Librairie Diogène en danger à Lyon : un avenir qui ne s’éclaircit pas

Librairie Diogène en danger à Lyon : un avenir qui ne s’éclaircit pas
Librairie Diogène en danger à Lyon : un avenir qui ne s’éclaircit pas - Lyon Poche

Diogène, librairie historique située dans le Vieux-Lyon, est menacée de disparition suite au rachat de l’immeuble l’hébergeant par le promoteur immobilier Maïa. La justice vient de rejeter sa requête d’annulation du permis de construire délivré par la Ville de Lyon.

Ceux qui ont pénétré l’antre et en ont arpenté les rayons disséminés sur trois étages et deux boutiques (la plus petite étant dédiée à la bande dessinée), se perdant dans les piles posées à même le sol, fouillant dans les rayons bien classés où l’Histoire côtoie l’ésotérisme, les livres d’art épuisés voisinent avec la science, en sont ressortis enchantés pour peu qu’ils affectionnent l’objet “livre” si cher à Hermann Hesse et Alberto Manguel.

On connaît des accros qui ne peuvent s’empêcher d’y retourner tous les week-ends et s’étonnent encore de craquer systématiquement sur un nouvel ouvrage, parmi les 80 000 en stock, qu’ils n’avaient pas repéré au passage précédent.

La Librairie Diogène est un bout de patrimoine du Vieux-Lyon, l’une de ces échoppes indispensables à la vie d’un quartier, qui en font l’âme, le sel ou le piquant, comme vous préférez.

Pourtant, Diogène est en danger. Le rachat en 2018 de l’immeuble abritant en son rez-de-chaussée la librairie, par un groupe immobilier qui veut mettre dehors l’impétrant, ou commerçant, c’est selon, en est la cause : pas assez clinquant ni rentable pour le nouveau projet. La vente aux enchères de l’immeuble dans son intégralité, qui appartenait à une dame âgée, n’avait alors pas permis à Diogène de se positionner pour le rachat de ses locaux.
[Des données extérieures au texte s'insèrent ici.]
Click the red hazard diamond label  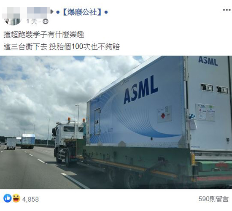[163, 116]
À Paris, il y a une dizaine d’années, semblable mésaventure était arrivée à l’historique librairie Delamain, qui avait été secouée et menacée par la cupidité du fonds qatari Constellation Hotels Holdings. Face à la levée de boucliers des milieux intellectuels et politiques, le propriétaire avait fini par faire machine arrière et prendre en compte “l'activité spécifique de sa locataire comme de l'ancienneté de son occupation des lieux”.

Rien de tout cela à l’heure actuelle en ce qui concerne Diogène, installé là depuis 1973 laissé bien seul face aux tourments du groupe Maïa, même si une pétition lancée par la librairie a engrangé 38 000 signatures au fil des long mois de procédure.
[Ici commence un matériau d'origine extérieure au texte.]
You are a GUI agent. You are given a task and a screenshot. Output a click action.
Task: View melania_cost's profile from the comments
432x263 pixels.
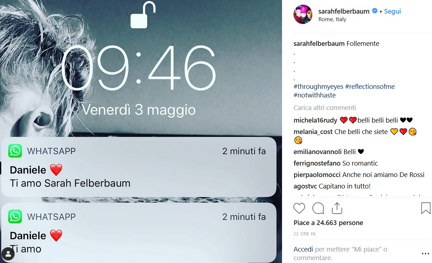click(x=313, y=132)
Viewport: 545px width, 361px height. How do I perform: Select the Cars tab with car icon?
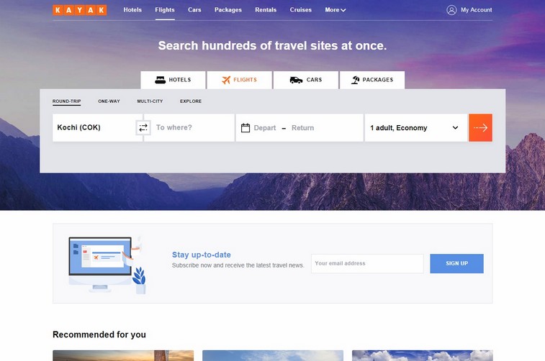pyautogui.click(x=306, y=80)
Vers une aseptisation du Vieux-Lyon ?

Diogène vient de perdre une manche dans la bataille judiciaire engagée contre son nouveau propriétaire. La librairie contestait le permis de construire que la Ville de Lyon (qui n’a pas répondu à nos sollicitations) a accordé en décembre 2023 au promoteur immobilier, via sa succursale MI LY7.

Selon le site Actualitté, qui a révélé l’information, la librairie considérait que plusieurs éléments étaient manquants ou incomplets dans le dossier fourni à la mairie. Le tribunal a rejeté fin septembre cette requête sollicitant l’annulation du permis visant à la réhabilitation d’un immeuble de logements. 

Une autre procédure est en cours, depuis 2018 - les deux entités ne communiquent plus que par avocats interposés -, visant à obtenir une indemnisation suite à ce départ forcé qui semble inéluctable. Cet été, le tribunal a sollicité une expertise afin de chiffrer le montant du préjudice subi par la librairie en cas d’éviction de ses locaux historiques.

Un chiffrage compliqué : le modèle économique de Diogène repose sur la disponibilité d’un très grand nombre d’ouvrages sur divers sujets, nécessitant une surface étendue (actuellement, elle est de 250 m2) ; le tout bien entendu dans le Vieux-Lyon, quartier historique de la librairie, ou à proximité, là où les nombreux habitués et parfois les touristes viennent flâner depuis plus de cinquante ans entre ses rayons. 

Après la fin de Bouldingue, autre boutique historique située à quelques mètres, ce serait une énième étape vers l’aseptisation d’un quartier, pourtant classé site historique à l’UNESCO, si Diogène en venait à baisser son rideau de manière définitive.